→ WRITTEN INSTRUCTION
Set down, word for word, the part of the records that opens with the line containing "Click the Survey Date column header" and closes with the line containing "click(538, 183)", including both of those lines. Leave the pictures out.

→ INPUT RECORDS
:::
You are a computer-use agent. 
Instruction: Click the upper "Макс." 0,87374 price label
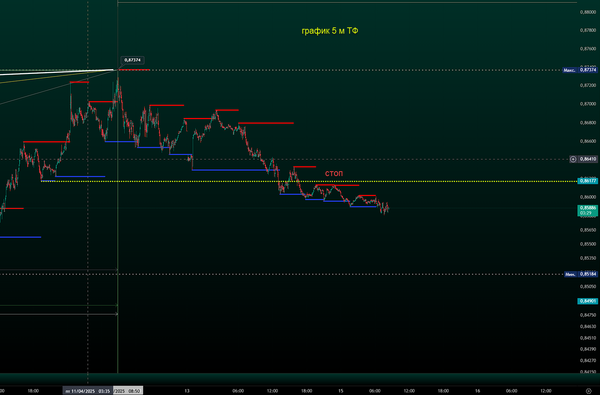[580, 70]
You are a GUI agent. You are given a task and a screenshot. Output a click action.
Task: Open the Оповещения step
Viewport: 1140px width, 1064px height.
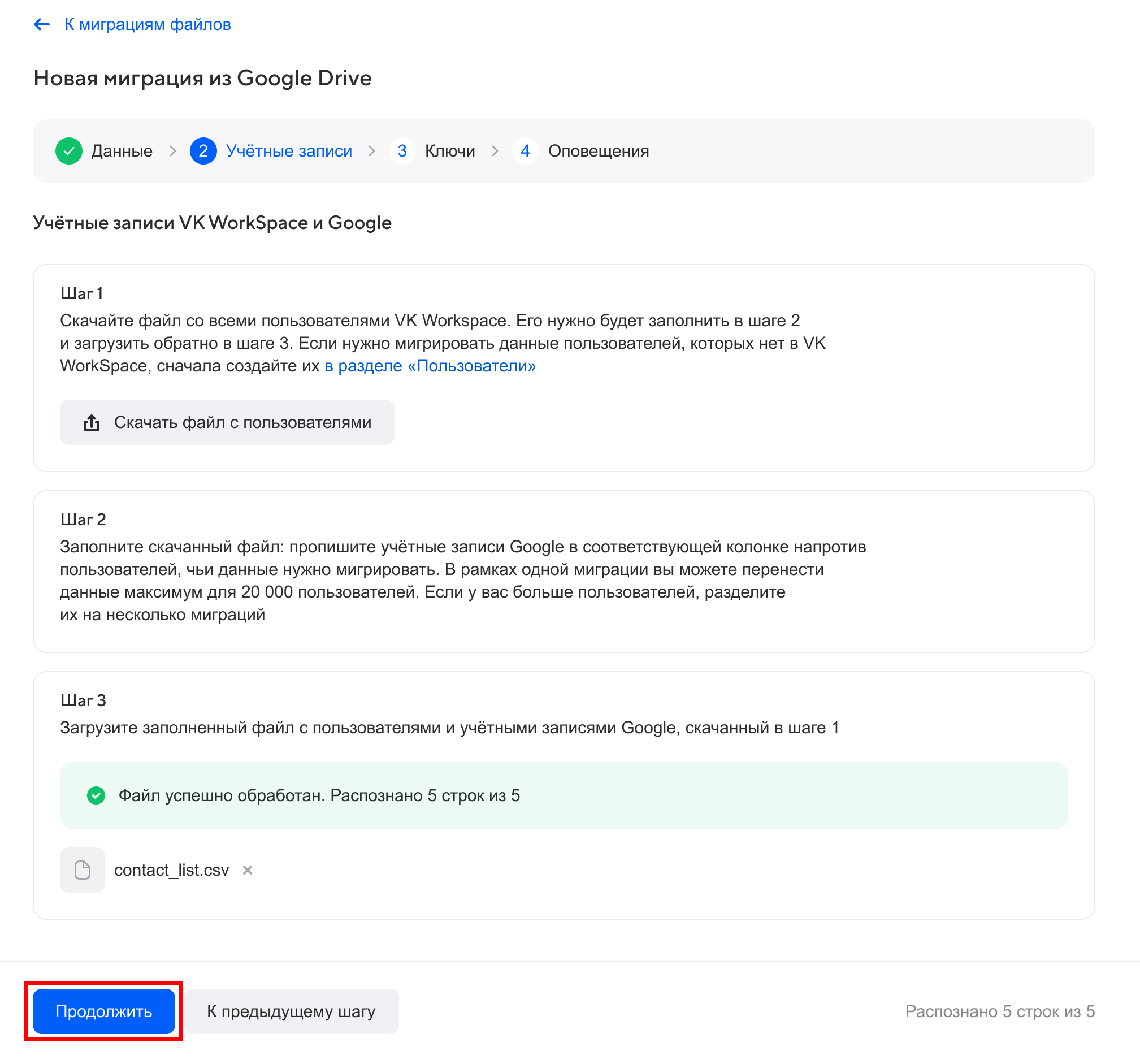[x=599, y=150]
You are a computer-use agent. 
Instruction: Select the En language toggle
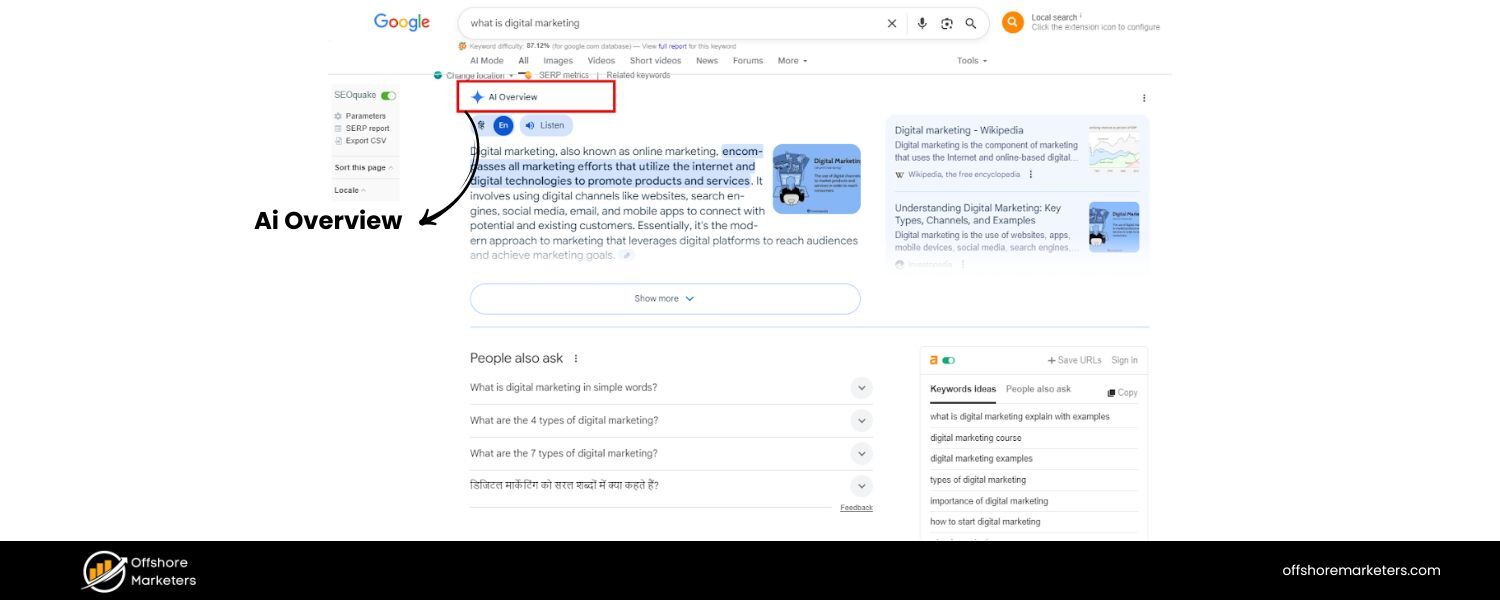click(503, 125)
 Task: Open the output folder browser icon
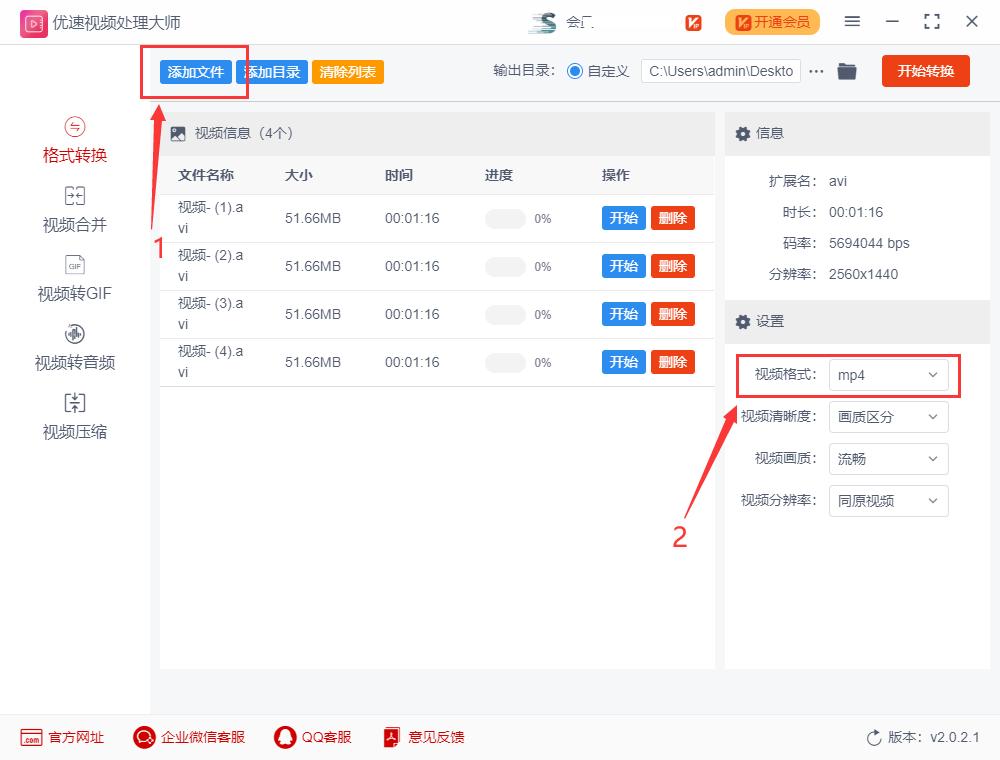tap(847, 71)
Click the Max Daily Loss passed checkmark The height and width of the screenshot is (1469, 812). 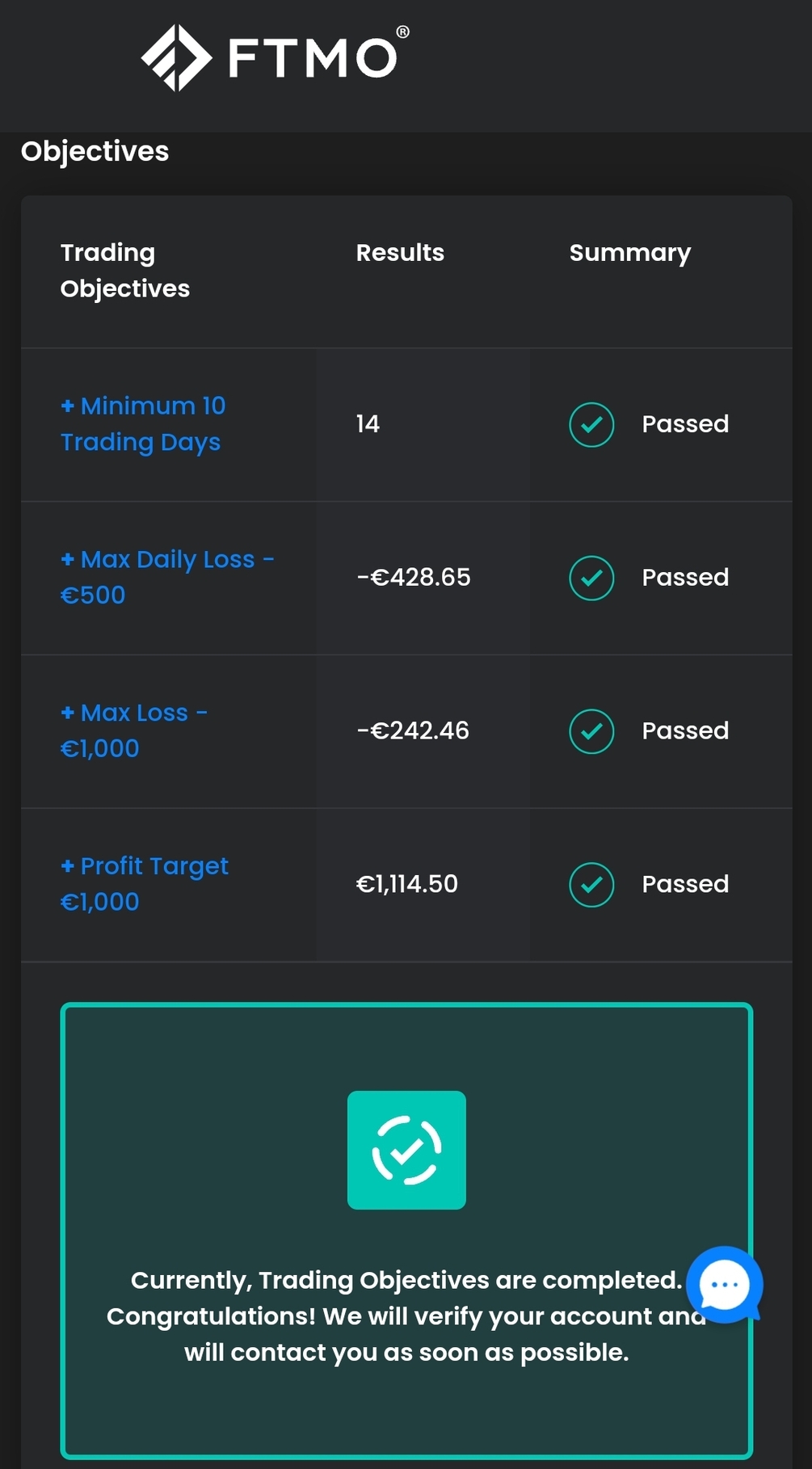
:::
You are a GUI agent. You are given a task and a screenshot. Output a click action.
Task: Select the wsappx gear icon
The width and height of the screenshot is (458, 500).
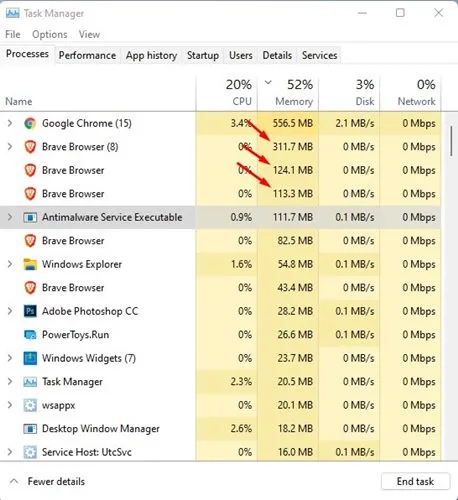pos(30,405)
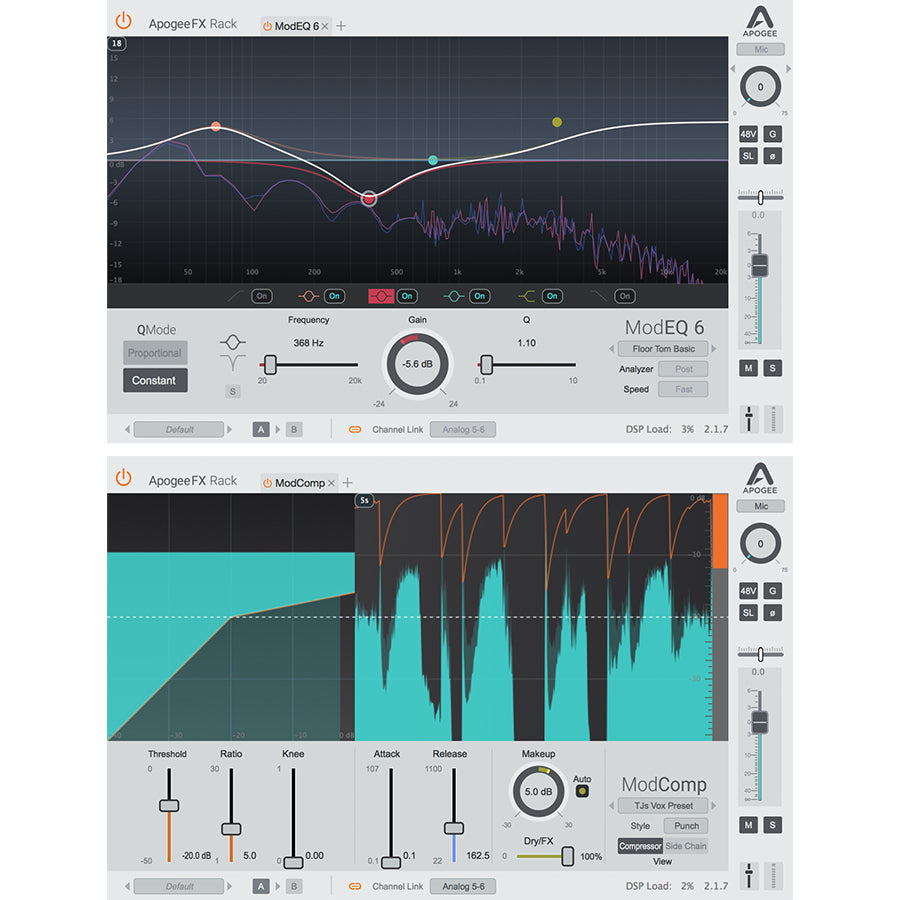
:::
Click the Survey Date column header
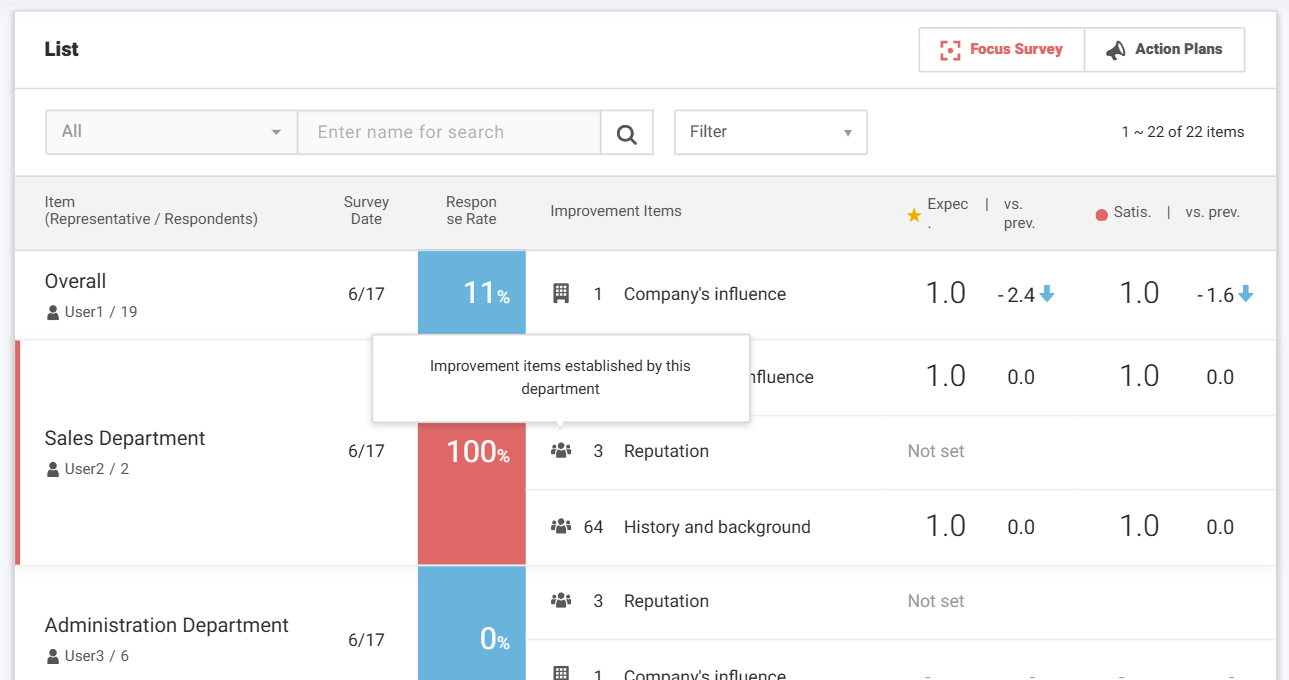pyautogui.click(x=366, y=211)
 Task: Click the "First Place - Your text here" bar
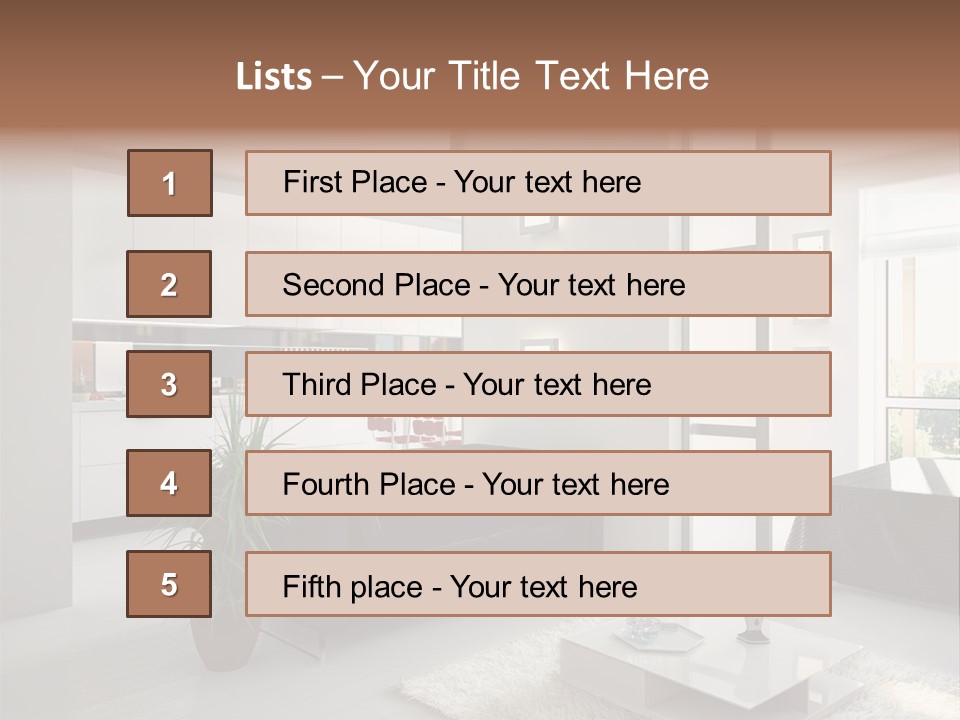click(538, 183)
:::
→ TASK RESPONSE
Click the Survey Date column header
pyautogui.click(x=366, y=211)
 Task: Click the "First Place - Your text here" bar
click(538, 183)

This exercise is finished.